Pertanyaannya bukan lagi “apakah kita sibuk?”
Pertanyaannya adalah:
Apakah kesibukan tersebut benar-benar mendorong kita ke arah yang lebih baik?
Sebagian kesibukan sebenarnya berasal dari pekerjaan dangkal. Perbedaan antara pekerjaan yang benar-benar berdampak dan yang sekadar mengisi waktu dibahas pada artikel deep work vs shallow work.
Kesibukan sebagai Ilusi Kemajuan
Kesibukan memberi rasa bergerak.
Setiap hari ada sesuatu yang dilakukan.
Namun tidak semua aktivitas menciptakan perkembangan.
Beberapa pekerjaan bersifat operasional.
Mereka menjaga sistem berjalan, tetapi tidak selalu mendorong perubahan.
Tanpa disadari, seseorang bisa terjebak dalam siklus kerja yang stabil tetapi stagnan.

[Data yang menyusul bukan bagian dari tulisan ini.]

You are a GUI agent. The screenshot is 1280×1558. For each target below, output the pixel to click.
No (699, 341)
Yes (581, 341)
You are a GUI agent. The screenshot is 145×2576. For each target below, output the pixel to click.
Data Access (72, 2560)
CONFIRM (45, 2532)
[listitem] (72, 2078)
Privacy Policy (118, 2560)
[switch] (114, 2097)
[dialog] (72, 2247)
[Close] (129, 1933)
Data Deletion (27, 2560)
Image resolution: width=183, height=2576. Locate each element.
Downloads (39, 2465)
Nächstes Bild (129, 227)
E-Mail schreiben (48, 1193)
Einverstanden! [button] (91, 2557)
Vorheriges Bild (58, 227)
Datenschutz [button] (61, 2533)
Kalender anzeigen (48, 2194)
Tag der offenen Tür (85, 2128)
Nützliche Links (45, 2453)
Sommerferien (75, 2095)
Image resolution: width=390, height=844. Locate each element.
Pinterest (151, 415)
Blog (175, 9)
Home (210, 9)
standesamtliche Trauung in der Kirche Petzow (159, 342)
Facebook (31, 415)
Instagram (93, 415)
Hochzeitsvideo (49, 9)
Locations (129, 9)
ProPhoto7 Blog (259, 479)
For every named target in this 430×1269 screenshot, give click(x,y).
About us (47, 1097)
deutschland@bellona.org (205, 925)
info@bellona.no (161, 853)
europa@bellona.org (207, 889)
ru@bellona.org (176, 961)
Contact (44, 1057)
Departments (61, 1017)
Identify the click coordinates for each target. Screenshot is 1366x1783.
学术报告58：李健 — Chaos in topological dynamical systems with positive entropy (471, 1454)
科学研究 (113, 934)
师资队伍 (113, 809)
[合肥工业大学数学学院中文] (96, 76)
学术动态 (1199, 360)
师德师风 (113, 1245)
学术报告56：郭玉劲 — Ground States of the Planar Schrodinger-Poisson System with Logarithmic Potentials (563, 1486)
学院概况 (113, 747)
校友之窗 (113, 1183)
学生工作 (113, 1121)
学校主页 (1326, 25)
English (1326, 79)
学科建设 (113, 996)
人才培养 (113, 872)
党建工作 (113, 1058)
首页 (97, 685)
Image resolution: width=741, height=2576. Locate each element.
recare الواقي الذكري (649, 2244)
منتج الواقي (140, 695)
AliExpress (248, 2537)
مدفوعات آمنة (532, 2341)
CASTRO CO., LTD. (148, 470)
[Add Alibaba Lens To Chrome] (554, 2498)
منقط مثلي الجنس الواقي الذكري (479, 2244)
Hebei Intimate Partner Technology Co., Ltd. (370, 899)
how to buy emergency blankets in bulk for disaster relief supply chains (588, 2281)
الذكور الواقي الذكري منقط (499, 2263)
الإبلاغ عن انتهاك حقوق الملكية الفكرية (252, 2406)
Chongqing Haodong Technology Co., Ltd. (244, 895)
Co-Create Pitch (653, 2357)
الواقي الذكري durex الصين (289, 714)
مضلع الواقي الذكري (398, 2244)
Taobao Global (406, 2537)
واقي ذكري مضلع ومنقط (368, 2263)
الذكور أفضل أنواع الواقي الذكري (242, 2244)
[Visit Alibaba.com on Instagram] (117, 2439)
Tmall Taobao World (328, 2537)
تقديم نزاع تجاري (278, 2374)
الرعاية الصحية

Perbedaan Aktivitas dan Pertumbuhan
Pertumbuhan biasanya membutuhkan aktivitas yang berbeda dari rutinitas harian.
Contohnya:
- belajar keterampilan baru
- memperdalam pemahaman
- membangun proyek jangka panjang
Aktivitas seperti ini sering terasa lebih berat karena hasilnya tidak langsung terlihat.
Namun justru di sinilah pertumbuhan terjadi.
Distraksi digital juga berperan besar dalam menciptakan ilusi kesibukan. Anda bisa membaca penjelasannya pada artikel dopamine, distraksi, dan ilusi produktivitas.
Mengapa Pertumbuhan Sering Tertunda
Ada beberapa alasan umum mengapa orang sulit memberi ruang untuk berkembang.
1. Tekanan tugas harian
Tugas operasional sering mendesak perhatian segera.
Akibatnya, aktivitas pengembangan diri terus ditunda.
2. Tidak adanya sistem belajar
Belajar sering dianggap kegiatan tambahan, bukan bagian dari pekerjaan.
Tanpa sistem yang jelas, kegiatan belajar mudah hilang dari rutinitas.
3. Fokus pada hasil jangka pendek
Pertumbuhan biasanya bersifat jangka panjang.
Namun banyak lingkungan kerja menilai keberhasilan berdasarkan hasil cepat.
Ini membuat investasi pada kemampuan masa depan terasa kurang prioritas.
Kesibukan bukan musuh.
Ia adalah bagian dari kehidupan modern.
Namun tanpa kesadaran tentang arah dan pertumbuhan, kesibukan bisa berubah menjadi lingkaran yang sulit keluar.
Pertumbuhan sering dimulai dari keputusan sederhana:
menyisihkan waktu untuk hal yang tidak mendesak, tetapi penting bagi masa depan.
Salah satu cara keluar dari stagnasi adalah membangun kombinasi keterampilan baru, atau yang sering disebut sebagai skill stacking.
Refleksi
Dalam minggu ini, aktivitas apa yang benar-benar membantu Anda bertumbuh?